You can train it in under a minute, and it will work perfectly well on embedded devices.

Small LLMs are good choices for text classification in two cases:

- If you next to provide in-context examples and classifier based on them.

- Your classification goes beyond simple subject-type classifiers. For example, multiple choice question answering is classification where small LLM will work but traditional ML methods won't/

djsjajah•34 minutes ago
Not with 800 examples. If you are going to consider an ngram model, I think you are better off getting a frontier llm to write you an absurd regex.
deepsquirrelnet•23 minutes ago
If you want to go deeper on language models, try these project ideas:

- Zero-shot encoders like tasksource or GliNER

- Natural language inference: https://huggingface.co/blog/dleemiller/nli-xenc-ways-to-use

- GRPO training

- GEPA prompt tuning Qwen 0.6B (or GEPA, then GRPO)
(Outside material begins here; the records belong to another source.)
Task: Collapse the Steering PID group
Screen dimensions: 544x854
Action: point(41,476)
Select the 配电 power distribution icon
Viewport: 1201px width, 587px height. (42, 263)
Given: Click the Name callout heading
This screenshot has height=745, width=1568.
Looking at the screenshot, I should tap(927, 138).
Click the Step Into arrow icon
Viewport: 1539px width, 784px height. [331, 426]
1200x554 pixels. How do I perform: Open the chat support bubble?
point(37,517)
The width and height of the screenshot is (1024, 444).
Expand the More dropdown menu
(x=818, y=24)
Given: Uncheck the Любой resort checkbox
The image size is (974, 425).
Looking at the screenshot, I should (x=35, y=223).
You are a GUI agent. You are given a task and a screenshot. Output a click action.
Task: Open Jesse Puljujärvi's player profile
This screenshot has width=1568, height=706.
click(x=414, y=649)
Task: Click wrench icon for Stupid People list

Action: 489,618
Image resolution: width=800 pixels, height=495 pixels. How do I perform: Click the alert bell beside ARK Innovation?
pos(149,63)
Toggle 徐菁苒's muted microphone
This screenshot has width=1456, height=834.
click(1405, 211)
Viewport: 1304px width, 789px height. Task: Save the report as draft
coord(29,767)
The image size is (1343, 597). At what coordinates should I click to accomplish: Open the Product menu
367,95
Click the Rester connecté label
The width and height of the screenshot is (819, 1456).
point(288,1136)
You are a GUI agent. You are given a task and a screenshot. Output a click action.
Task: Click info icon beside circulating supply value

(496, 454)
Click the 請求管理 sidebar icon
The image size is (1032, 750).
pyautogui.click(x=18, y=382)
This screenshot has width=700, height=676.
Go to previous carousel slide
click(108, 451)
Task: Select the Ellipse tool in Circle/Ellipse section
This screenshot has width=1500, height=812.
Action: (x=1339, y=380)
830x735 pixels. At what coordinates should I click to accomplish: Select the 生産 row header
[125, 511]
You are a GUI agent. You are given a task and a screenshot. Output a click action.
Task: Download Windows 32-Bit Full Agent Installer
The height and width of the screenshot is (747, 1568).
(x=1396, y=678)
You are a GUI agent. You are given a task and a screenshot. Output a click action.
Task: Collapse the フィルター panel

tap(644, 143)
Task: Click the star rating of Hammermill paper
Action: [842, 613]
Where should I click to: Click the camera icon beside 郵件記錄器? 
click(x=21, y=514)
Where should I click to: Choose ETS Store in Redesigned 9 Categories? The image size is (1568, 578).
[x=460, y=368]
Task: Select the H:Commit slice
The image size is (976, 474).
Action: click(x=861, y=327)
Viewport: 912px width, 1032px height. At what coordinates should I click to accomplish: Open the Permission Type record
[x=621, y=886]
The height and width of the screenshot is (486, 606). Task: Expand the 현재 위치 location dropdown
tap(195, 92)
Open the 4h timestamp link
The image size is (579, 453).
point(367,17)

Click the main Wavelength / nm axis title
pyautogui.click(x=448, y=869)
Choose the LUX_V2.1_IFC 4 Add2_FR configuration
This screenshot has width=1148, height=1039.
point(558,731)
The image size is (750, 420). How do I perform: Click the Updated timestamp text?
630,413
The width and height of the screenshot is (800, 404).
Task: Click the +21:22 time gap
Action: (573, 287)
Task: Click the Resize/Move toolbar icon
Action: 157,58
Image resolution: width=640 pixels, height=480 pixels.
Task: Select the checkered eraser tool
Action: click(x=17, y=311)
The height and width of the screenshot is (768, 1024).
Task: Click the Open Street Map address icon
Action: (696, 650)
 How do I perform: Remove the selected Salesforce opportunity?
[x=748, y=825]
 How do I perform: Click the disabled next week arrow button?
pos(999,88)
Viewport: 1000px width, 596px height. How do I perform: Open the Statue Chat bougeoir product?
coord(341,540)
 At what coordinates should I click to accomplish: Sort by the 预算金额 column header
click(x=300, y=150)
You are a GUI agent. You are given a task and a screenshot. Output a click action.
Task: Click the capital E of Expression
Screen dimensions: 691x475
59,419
- Use an embedding model and train a classifier (MLP, logistic, svm)

- Use a larger LLM to generate a synthetic dataset (beware of lack of diversity, mine "seed text" from real sources first)

- Synthetically generate "hard examples" where more than one category may be valid and DPO tune your preferred responses

mickael-kerjean•37 minutes ago
If you are interested in small language model to fine tune, gemma3:270m is quite interesting for its size
jszymborski•about 2 hours ago
I think the Qwen 0.6B is so cool. It is super fast and as illustrated here it has a clear niche, esp. when fine-tuned.

I'm also interested in it as a student for distillation.